§ EXTRACTED TEXT
»»
Published 03/02/2016

Deirdre Taggart and daughter Shannon, who sat five tests
Deirdre Taggart and daughter Shannon, who sat five tests

A Belfast mother whose daughter sat five different transfer test papers has appealed for a single system.

Deirdre Taggart's eldest daughter was one of the last to sit the official 11-plus before it was abolished by former Education Minister Caitriona Ruane in 2008.

But her youngest daughter Shannon was faced with sitting five tests in order to maximise her choice in the mixed Glengormley area where she is from.

Currently the unofficial tests that P7 pupils must sit to secure a place at most grammar schools are run using two different systems.

The Association of Quality Education (AQE) run one set of exams, mostly used by controlled grammar schools. This involves three different papers, of which the best two marks are taken for the final results.

Most Catholic maintained schools use the GL Assessment system, which involves two papers.

A small numbers of schools accept either system.

One of these is south Belfast based Victoria College.

Its headmistress Patricia Slevin has called for one form of entrance assessment to be established.

It is understood that talks may take place later this year over establishing a single system.
««
§ SUPPLIED DATA
»»
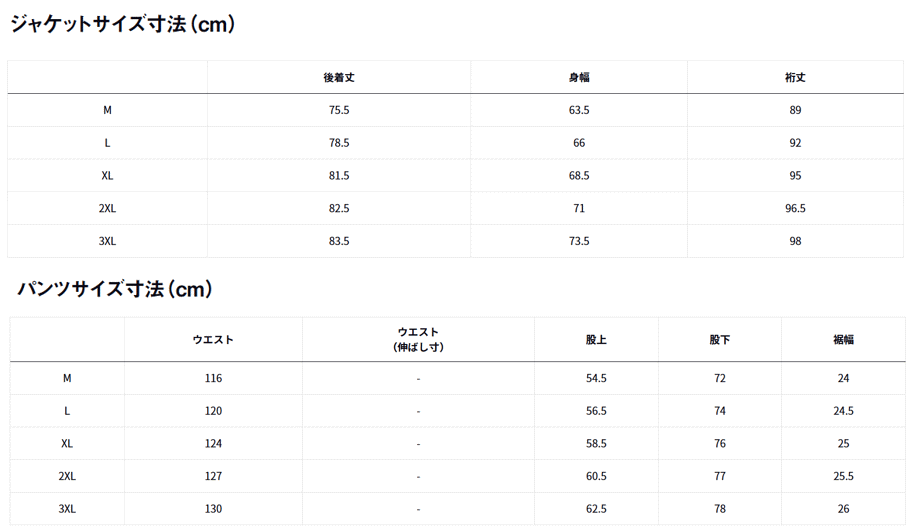The height and width of the screenshot is (532, 912).
Task: Click the 股下 column header
Action: coord(720,339)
««
§ WORK ORDER 1
Condense the paragraph of the transfer test article that begins "The Association of Quality Education (AQE) run one set of exams" into a single shorter sentence that keeps its main facts.
§ WORK ORDER 2
Carry on the article about grammar school transfer tests, starting after its final sentence.

§ TASK RESPONSE 1
AQE runs a three-paper exam, mostly used by controlled grammar schools, and counts the best two marks toward the final result.

§ TASK RESPONSE 2
More than 14,000 children in P7 received the results of their transfer tests on Saturday.

Some 7,772 pupils sat the AQE exam, and 6,803 pupils sat the GL test.

Children who received results from either or both tests must now wait until May to find out whether they have secured a place at the school of their choice.

The Belfast Telegraph revealed last month that all but one grammar school in Northern Ireland was oversubscribed and each year they are asking for higher and higher grades. Four maintained schools only accepted As in the GL Assessments while the highest mark at AQE was a staggering 130.

Pupils take AQE tests on three separate Saturdays, while they take GL tests in English and Maths on the same day.

Shannon Taggart did both the AQE and GL tests - five papers in total.

Deirdre said Shannon wanted to sit both test systems to maximise her choice of schools in the area.

In her primary school in Glengormley, up to 10 other children sat both tests.

"It went on for a long time, took up a lot of weekends but she wanted to do both tests," she said.

"She thought the GL tests were a bit trickier as they were multiple choice and a lot of the choices were very similar."

Shannon got 99 in her AQE and a B2 in her GL tests and is hoping for a place at Dominican College in Fortwilliam.

Deirdre's eldest daughter sat the official 11-plus before it was scrapped in 2008 and said that system was much better. "It needs to go back to that, my oldest got to sit the 11-plus in her own school and it was a much better system," she said.

"The schools now try and help by bringing the kids up to get used to it, but it was far better when they could do the test in their own school.

"I definitely think the system is not right at the minute."

Comber woman Lucy McCreery's daughter Lauren received 120 in her AQE tests and now hopes to secure a place at Strathearn Grammar School in Belfast.

"Lauren was OK, she took it in her stride and she did well," she said.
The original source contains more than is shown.